If Mitchum or Wayne were good, Day’d have something. Or if Beymer were good. Or Sal Mineo. Burton’s not in it enough to matter. But the direction would still be wanting. The script—only five screenwriters—is a mess. The helicopter sequences are fantastic, though. Shame it’s profoundly shallow.

Even before you get to the Paul Anka theme song.

Lonelyhearts (1958, Vincent J. Donehue)

The most frustrating thing about Lonelyhearts is Donehue’s direction. While not a television production, Donehue directs it like one. He’ll have these shots of star Montgomery Clift baring his soul to girlfriend Dolores Hart and Donehue will stick with Clift, no reaction shot on Hart much less letting her hear the whole thing. Of course, less reaction shots in Lonelyhearts isn’t a bad thing. Donehue shoots them terribly. The first scene has one, while Clift is sitting in a booth with Myrna Loy and Robert Ryan and cuts from the three shot to a medium shot of Clift in his seat… obviously alone at the table. Coverage isn’t Donehue’s strong suit. Nothing is Donehue’s strong suit.

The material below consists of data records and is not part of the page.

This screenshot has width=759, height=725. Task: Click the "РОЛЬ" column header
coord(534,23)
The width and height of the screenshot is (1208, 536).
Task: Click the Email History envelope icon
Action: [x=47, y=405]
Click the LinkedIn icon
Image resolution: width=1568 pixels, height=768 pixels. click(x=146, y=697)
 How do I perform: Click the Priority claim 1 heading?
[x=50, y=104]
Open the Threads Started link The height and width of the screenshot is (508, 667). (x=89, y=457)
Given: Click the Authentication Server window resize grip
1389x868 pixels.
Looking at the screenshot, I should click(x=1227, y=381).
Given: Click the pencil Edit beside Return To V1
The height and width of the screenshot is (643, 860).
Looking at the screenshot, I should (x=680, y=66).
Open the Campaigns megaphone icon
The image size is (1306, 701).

Lonelyhearts is based on a novel and a play, but producer and writer Dore Schary’s screenplay seems to favor the play. Unless the Robert Ryan character spoke in incessant monologue in the novel too. Not to complain about Ryan, who kind of gives the film’s best performance as a cruel newspaper editor who enjoys torturing his discontented staff almost as much as he likes torturing suffering wife Loy. She cheated on him once ten years ago, as a response to his multiple affairs, and has been waiting for him to forgive her since.

Yeah, Lonelyhearts has a lot of misogyny issues, even when it tries not to have them. While Ryan’s not a good guy because his cruelty, Loy’s only sympathetic because so she’s so contrite (and has been for so long).

Ryan gives the best performance throughout–he’s incredibly believable in his cynicism and loathing and self-loathing–and occasionally steals scenes from Clift. Only Ryan and Clift are guaranteed close-ups. They’re not the two top-billed for nothing. But once Clift’s story gets going and he starts collapsing in on himself, once he gets to make that self-loathing Ryan wants to engender in him physical, Clift’s got some great scenes. But he’s also got a somewhat crappy part.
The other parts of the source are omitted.